Start of SELECTED EXCERPT
Research

This work develops advanced statistical modeling techniques to build efficient and scalable computational frameworks for investigating decision-making in behavioral tasks, integrating data across multiple tasks, uncovering latent dynamics, and elucidating brain–behavior relationships. We aim to identify and quantify distinctive decision-making patterns associated with mental health conditions and diverse cognitive strategies, localize brain regions activated by specific tasks, and determine the causal effects of brain activity on behavior.

This work introduces statistical methodologies for integrating data from multiple randomized controlled trials, which may share a common treatment arm but differ in their alternative treatment options, to learn more robust and reliable individualized treatment rules. In addition, this work develops methods to integrate electronic health records from multiple hospitals while respecting data privacy and institutional sharing constraints, enabling more comprehensive and generalizable analyses across heterogeneous healthcare systems.

This work extends boosting methods by developing multiple strategies to handle missing and interval-censored response variables. These strategies are implemented using functional gradient descent, and we establish rigorous theoretical guarantees. Numerical studies demonstrate that the proposed methods perform well in finite-sample settings.
End of SELECTED EXCERPT
Start of DATA PROVIDED
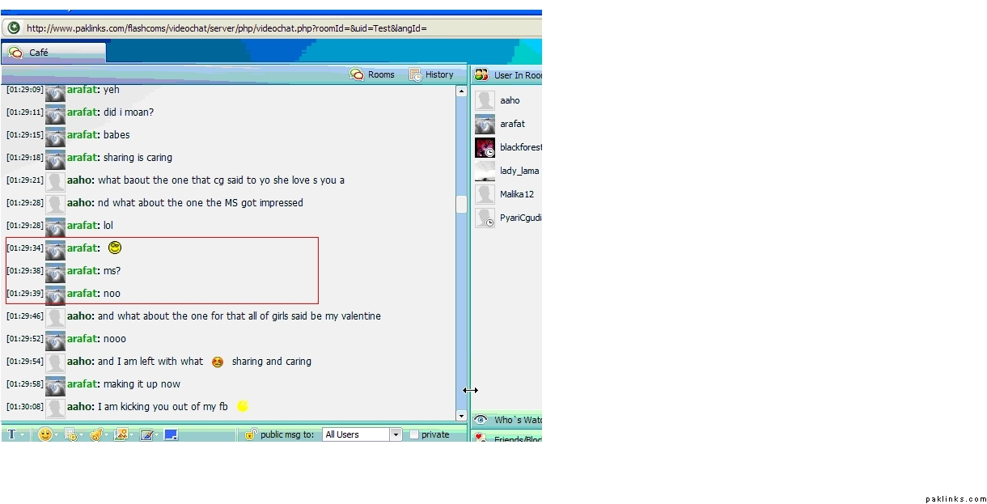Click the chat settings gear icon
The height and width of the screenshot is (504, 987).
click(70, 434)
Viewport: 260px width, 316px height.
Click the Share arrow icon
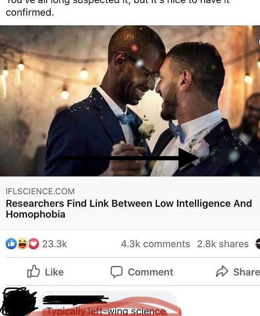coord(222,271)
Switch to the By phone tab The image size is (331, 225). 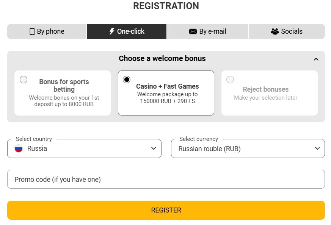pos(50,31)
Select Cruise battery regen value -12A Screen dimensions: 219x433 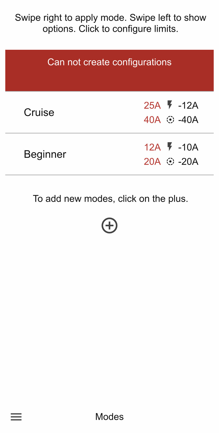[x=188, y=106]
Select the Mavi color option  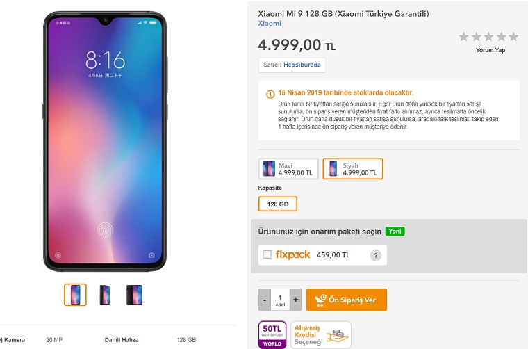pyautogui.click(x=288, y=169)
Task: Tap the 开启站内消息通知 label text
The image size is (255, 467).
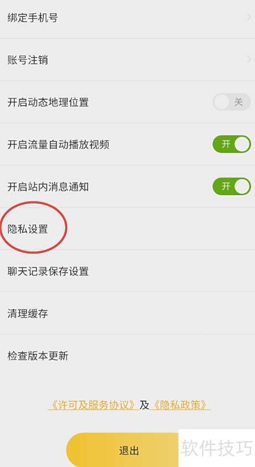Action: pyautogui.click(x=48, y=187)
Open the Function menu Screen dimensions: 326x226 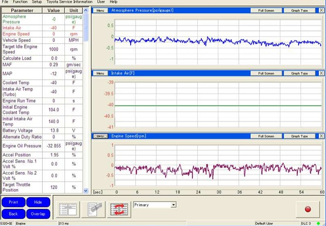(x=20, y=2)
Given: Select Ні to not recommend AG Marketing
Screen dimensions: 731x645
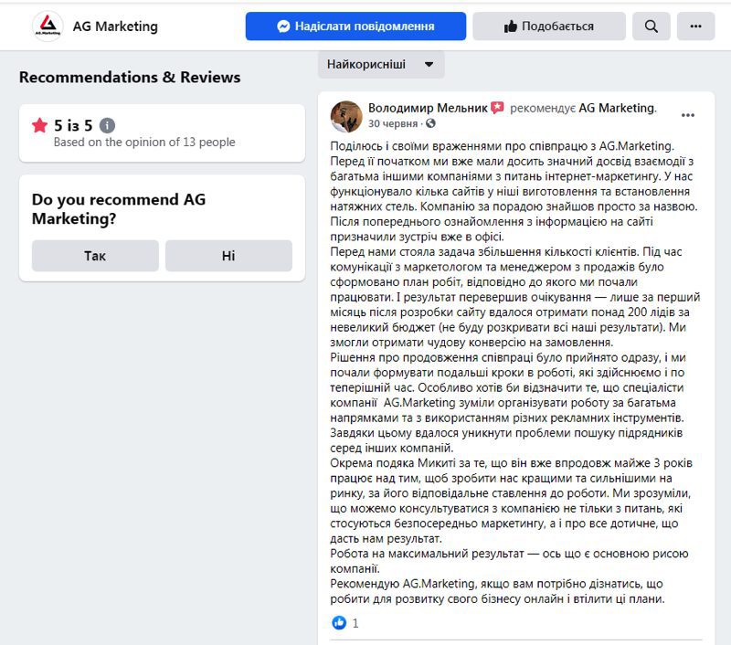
End of DATA PROVIDED
**WHAT TO WORK ON**
1 - According to the research summary, what technique is used to implement the boosting strategies for missing and interval-censored response variables?
2 - Write a continuation of the research summary, starting right after its final sentence.

**WRITTEN ANSWERS**
1 - Functional gradient descent.

2 -
This work investigates joint models for genetic association involving longitudinal biomarkers and time-to-event outcomes. We develop and validate a closed-form sample size formula for assessing the overall effects of single-nucleotide polymorphisms. To improve robustness against model misspecification due to nonlinear trajectories in the longitudinal traits, we incorporate spline functions to capture subject-specific nonlinear evolutions.

This work addresses key challenges in missing data analysis by proposing a unified modeling framework based on generalized additive models. The framework flexibly accommodates a wide range of missing data mechanisms without relying on strong parametric assumptions. To enable simultaneous estimation and variable selection, it incorporates a regularized likelihood approach. The proposed method is supported by rigorous theoretical guarantees and demonstrates strong empirical performance across a variety of settings.

This work integrates causal inference, machine learning models, explainable AI tools, and statistical techniques to address challenges in public health and healthcare systems. The projects provide practical insights into the impact of cardiovascular infarctions on self-rated health and develop data-driven approaches for evaluating ICU physician performance, assessing drug effects on nausea and vomiting during pregnancy, and supporting hospital administrators in improving physician evaluation and enhancing the quality of patient care.

This work explores different models to analyze incubation times of COVID19 from different angles, finding that the current recommended 14­ day quarantine time is not long enough to control the probability of an early release of infected individuals to be small.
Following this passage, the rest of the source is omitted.